[D] We found 18K+ exposed OpenClaw instances and ~15% of community skills contain malicious instructionsc

digitado ⋅ 16 de February de 2026

Throwaway because I work in security and don’t want this tied to my main.

A few colleagues and I have been poking at autonomous agent frameworks as a side project, mostly out of morbid curiosity after seeing OpenClaw blow up (165K GitHub stars, 60K Discord members, 230K followers on X, 700+ community skills). What we found genuinely alarmed us.

We identified over 18,000 OpenClaw instances exposed directly to the public internet. But the scarier part: when we audited community built skills, nearly 15% contained what we’d classify as malicious instructions. We’re talking prompts designed to download malware, exfiltrate sensitive data, or steal credentials. And there’s this frustrating pattern where malicious skills get flagged, removed, then reappear under new identities within days. It’s endless.

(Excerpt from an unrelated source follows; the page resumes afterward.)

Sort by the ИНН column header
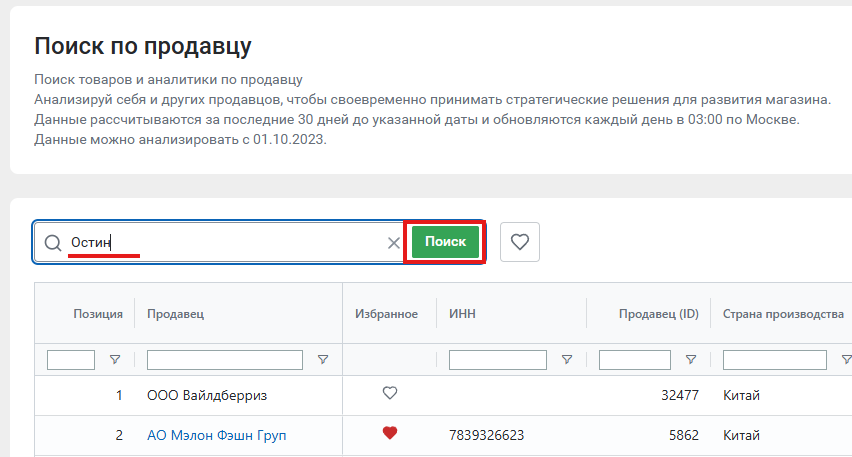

The attack surface here is qualitatively different from traditional software vulnerabilities and I don’t think the ML community has fully internalized this. These agents have delegated authority over local files, browsers, and messaging platforms (WhatsApp, Slack, Discord, Telegram). A single compromised skill doesn’t just affect the skill’s functionality; it potentially compromises everything the agent can touch. Attackers don’t need to target you directly anymore, they target the agent and inherit its permissions.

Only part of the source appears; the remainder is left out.